### EXERCISE REQUIREMENTS
Copy out, word for word, the stretch of the records from the line containing "festivales y muestras (47, 1388)" through the end of the records.
>> Start DATA ROWS
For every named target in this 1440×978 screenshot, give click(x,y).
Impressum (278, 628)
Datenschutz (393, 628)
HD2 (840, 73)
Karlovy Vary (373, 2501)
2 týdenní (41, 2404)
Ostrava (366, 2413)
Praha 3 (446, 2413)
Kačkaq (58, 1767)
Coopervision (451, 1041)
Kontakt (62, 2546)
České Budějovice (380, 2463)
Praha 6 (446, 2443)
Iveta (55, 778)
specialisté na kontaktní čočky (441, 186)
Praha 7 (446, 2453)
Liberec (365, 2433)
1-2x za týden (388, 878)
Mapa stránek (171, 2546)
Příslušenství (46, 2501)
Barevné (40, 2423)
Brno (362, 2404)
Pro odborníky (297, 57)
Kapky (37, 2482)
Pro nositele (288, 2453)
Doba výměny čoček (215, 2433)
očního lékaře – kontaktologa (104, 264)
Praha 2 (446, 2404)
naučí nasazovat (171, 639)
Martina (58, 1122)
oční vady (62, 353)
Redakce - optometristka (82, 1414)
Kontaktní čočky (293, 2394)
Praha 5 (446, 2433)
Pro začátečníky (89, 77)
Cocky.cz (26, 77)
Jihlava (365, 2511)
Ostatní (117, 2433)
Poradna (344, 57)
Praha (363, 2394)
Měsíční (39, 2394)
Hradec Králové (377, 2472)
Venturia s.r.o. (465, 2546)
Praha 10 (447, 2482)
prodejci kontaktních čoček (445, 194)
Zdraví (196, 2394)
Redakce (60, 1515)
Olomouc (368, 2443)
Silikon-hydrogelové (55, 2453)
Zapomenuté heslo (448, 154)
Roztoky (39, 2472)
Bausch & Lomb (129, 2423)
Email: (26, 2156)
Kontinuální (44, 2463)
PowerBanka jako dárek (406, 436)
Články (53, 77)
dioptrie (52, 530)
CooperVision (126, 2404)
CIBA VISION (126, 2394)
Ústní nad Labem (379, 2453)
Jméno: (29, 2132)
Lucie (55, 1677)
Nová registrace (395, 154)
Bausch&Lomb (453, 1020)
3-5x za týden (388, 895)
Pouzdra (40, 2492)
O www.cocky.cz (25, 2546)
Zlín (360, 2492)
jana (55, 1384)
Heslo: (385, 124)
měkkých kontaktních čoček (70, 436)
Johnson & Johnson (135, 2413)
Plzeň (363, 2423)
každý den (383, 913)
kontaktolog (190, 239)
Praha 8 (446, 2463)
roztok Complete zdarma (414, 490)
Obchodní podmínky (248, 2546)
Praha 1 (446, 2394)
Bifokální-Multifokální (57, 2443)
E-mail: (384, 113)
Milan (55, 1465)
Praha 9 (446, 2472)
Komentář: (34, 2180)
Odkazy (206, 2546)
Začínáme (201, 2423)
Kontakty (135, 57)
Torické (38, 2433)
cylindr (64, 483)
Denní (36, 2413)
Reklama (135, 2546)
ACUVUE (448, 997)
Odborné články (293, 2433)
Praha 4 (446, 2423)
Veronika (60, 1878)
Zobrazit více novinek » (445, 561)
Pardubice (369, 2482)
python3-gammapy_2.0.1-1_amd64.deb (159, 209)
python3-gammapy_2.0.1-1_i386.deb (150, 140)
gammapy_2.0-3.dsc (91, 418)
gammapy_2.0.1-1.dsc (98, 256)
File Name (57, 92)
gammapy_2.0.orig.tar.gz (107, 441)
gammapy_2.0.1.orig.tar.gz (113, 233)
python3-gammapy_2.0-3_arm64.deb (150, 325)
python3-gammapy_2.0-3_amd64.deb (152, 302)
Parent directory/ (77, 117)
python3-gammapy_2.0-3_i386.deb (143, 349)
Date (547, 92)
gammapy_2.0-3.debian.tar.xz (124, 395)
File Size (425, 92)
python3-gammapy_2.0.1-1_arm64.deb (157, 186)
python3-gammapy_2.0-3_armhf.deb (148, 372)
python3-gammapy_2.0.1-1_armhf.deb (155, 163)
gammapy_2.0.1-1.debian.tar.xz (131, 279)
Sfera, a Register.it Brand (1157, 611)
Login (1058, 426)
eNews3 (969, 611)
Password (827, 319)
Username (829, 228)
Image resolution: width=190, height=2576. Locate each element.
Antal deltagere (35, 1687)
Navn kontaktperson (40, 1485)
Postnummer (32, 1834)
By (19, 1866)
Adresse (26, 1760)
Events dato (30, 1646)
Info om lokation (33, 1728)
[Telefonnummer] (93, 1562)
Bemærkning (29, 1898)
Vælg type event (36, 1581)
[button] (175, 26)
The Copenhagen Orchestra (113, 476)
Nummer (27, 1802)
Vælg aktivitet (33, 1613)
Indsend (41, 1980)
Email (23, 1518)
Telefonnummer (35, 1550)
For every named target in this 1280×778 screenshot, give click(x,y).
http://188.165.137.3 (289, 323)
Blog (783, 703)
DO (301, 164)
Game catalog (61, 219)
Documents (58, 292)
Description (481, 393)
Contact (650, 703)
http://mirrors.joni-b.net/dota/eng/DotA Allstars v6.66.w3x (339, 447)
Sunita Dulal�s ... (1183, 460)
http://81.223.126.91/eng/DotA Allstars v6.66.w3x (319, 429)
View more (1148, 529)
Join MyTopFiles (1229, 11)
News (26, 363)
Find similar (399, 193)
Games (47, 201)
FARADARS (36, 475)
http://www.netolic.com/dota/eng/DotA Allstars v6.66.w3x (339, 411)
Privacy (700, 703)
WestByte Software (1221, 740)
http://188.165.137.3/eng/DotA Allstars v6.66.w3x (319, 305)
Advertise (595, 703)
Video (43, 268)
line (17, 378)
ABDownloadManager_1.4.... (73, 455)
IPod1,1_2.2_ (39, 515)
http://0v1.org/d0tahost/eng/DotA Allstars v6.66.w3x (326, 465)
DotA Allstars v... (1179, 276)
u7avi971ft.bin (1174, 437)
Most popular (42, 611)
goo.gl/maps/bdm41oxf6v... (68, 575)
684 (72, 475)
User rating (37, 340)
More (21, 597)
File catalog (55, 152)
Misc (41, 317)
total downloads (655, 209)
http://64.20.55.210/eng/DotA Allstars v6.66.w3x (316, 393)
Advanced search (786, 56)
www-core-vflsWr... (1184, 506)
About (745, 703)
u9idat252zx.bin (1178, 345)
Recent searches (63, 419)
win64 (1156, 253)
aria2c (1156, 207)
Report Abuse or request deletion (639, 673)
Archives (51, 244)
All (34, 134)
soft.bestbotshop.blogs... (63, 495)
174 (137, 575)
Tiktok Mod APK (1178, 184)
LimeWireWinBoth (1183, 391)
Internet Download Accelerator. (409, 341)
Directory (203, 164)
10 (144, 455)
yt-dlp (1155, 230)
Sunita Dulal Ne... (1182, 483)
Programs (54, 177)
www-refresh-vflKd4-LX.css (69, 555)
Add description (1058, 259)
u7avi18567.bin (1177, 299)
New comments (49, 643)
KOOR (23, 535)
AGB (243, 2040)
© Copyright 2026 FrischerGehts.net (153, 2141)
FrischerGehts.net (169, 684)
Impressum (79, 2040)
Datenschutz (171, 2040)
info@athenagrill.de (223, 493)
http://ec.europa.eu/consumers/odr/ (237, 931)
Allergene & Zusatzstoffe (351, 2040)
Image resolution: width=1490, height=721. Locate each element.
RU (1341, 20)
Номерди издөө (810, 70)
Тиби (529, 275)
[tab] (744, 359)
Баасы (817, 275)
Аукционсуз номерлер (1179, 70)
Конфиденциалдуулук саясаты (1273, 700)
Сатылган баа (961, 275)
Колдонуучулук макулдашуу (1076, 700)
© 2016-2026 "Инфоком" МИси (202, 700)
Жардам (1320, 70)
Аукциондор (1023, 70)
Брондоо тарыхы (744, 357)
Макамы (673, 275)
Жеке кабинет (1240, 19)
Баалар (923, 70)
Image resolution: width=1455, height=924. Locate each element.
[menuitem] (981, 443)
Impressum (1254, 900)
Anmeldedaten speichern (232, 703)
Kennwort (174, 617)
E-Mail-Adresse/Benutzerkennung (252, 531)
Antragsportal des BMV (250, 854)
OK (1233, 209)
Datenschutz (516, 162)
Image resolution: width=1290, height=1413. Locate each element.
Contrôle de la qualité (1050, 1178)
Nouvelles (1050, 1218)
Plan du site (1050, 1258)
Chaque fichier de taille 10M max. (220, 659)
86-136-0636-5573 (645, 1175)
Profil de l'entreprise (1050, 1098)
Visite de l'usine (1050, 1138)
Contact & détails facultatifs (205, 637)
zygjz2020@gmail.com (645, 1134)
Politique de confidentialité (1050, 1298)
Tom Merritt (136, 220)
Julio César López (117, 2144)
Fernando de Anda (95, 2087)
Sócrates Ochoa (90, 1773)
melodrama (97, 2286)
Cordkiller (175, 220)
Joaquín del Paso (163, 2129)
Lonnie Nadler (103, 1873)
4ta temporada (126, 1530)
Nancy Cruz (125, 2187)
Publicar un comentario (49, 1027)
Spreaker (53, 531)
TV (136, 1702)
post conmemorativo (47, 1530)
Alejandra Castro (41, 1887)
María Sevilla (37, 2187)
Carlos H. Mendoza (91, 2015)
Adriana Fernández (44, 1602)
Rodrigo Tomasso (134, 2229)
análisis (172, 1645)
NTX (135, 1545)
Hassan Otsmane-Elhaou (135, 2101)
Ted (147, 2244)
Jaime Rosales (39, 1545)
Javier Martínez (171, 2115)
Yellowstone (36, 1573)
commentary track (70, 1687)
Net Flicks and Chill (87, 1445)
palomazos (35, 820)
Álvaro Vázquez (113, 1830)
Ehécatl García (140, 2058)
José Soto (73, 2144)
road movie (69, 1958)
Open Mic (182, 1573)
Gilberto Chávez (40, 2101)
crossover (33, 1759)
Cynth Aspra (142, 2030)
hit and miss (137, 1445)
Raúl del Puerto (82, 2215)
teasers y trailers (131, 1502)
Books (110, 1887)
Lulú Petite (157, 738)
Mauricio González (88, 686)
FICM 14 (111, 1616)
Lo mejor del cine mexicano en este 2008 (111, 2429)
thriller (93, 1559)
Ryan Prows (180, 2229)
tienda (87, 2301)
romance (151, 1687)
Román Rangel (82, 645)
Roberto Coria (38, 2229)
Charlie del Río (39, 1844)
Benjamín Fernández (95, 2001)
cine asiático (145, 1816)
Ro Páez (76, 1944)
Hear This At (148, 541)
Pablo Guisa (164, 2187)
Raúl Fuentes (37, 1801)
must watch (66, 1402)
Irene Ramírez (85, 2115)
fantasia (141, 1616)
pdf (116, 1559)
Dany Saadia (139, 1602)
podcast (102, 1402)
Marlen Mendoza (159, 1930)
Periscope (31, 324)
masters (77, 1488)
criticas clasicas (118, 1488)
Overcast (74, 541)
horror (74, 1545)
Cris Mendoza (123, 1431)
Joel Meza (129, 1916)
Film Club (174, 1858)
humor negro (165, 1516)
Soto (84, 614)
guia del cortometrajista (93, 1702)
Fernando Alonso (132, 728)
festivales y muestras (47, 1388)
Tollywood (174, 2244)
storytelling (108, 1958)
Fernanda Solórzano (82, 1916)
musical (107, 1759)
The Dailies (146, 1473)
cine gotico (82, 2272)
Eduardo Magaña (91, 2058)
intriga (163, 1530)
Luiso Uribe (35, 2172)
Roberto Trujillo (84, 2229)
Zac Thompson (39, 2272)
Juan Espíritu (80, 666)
>> End DATA ROWS
### FULL RESPONSE
festivales y muestras (47, 1388)
Tollywood (174, 2244)
storytelling (108, 1958)
Fernanda Solórzano (82, 1916)
musical (107, 1759)
The Dailies (146, 1473)
cine gotico (82, 2272)
Eduardo Magaña (91, 2058)
intriga (163, 1530)
Luiso Uribe (35, 2172)
Roberto Trujillo (84, 2229)
Zac Thompson (39, 2272)
Juan Espíritu (80, 666)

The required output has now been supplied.